FIG. 4 is a block diagram of a computer system (400) used to provide computational functionalities associated with described algorithms, methods, functions, processes, flows, and procedures as described in the instant disclosure, according to an implementation. The illustrated computer (400) is intended to encompass any computing device such as a high performance computing (HPC) device, a server, desktop computer, laptop/notebook computer, wireless data port, smart phone, personal data assistant (PDA), tablet computing device, one or more processors within these devices, or any other suitable processing device, including both physical or virtual instances (or both) of the computing device. Additionally, the computer (400) may include a computer that includes an input device, such as a keypad, keyboard, touch screen, or other device that can accept user information, and an output device that conveys information associated with the operation of the computer (400), including digital data, visual, or audio information (or a combination of information), or a GUI. - The computer (400) can serve in a role as a client, network component, a server, a database or other persistency, or any other component (or a combination of roles) of a computer system for performing the subject matter described in the instant disclosure. The illustrated computer (400) is communicably coupled with a network (430). In some implementations, one or more components of the computer (400) may be configured to operate within environments, including cloud-computing-based, local, global, or other environment (or a combination of environments).

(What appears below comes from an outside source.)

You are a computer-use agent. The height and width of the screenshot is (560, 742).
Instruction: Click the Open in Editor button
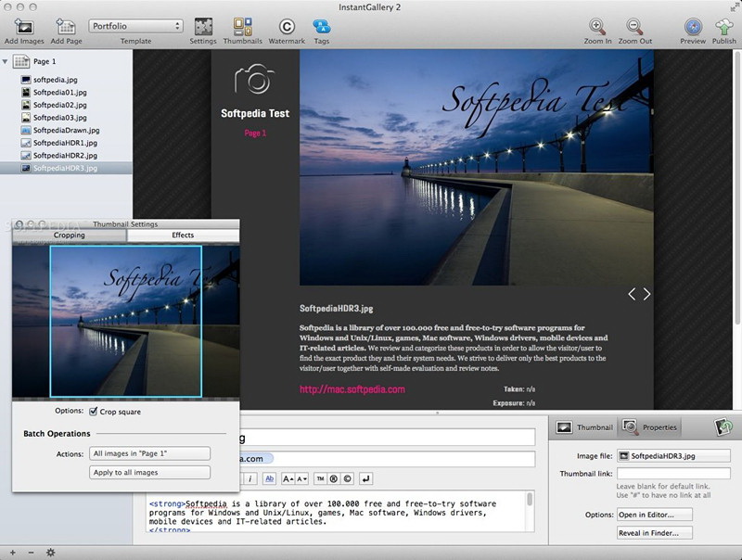654,515
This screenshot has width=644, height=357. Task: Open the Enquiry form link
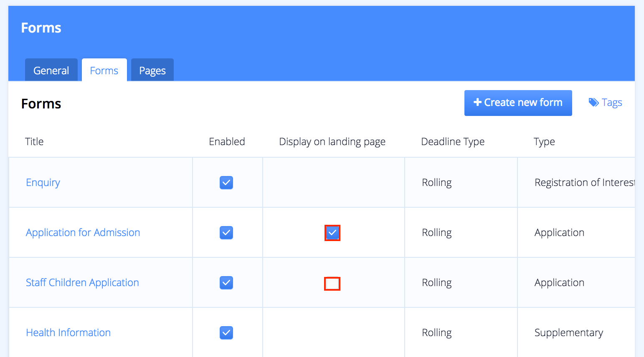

- At a high level, the computer (400) is an electronic computing device operable to receive, transmit, process, store, or manage data and information associated with the described subject matter. According to some implementations, the computer (400) may also include or be communicably coupled with an application server, e-mail server, web server, caching server, streaming data server, business intelligence (BI) server, or other server (or a combination of servers).
- The computer (400) can receive requests over network (430) from a client application (for example, executing on another computer (400)) and responding to the received requests by processing the said requests in an appropriate software application. In addition, requests may also be sent to the computer (400) from internal users (for example, from a command console or by other appropriate access method), external or third-parties, other automated applications, as well as any other appropriate entities, individuals, systems, or computers.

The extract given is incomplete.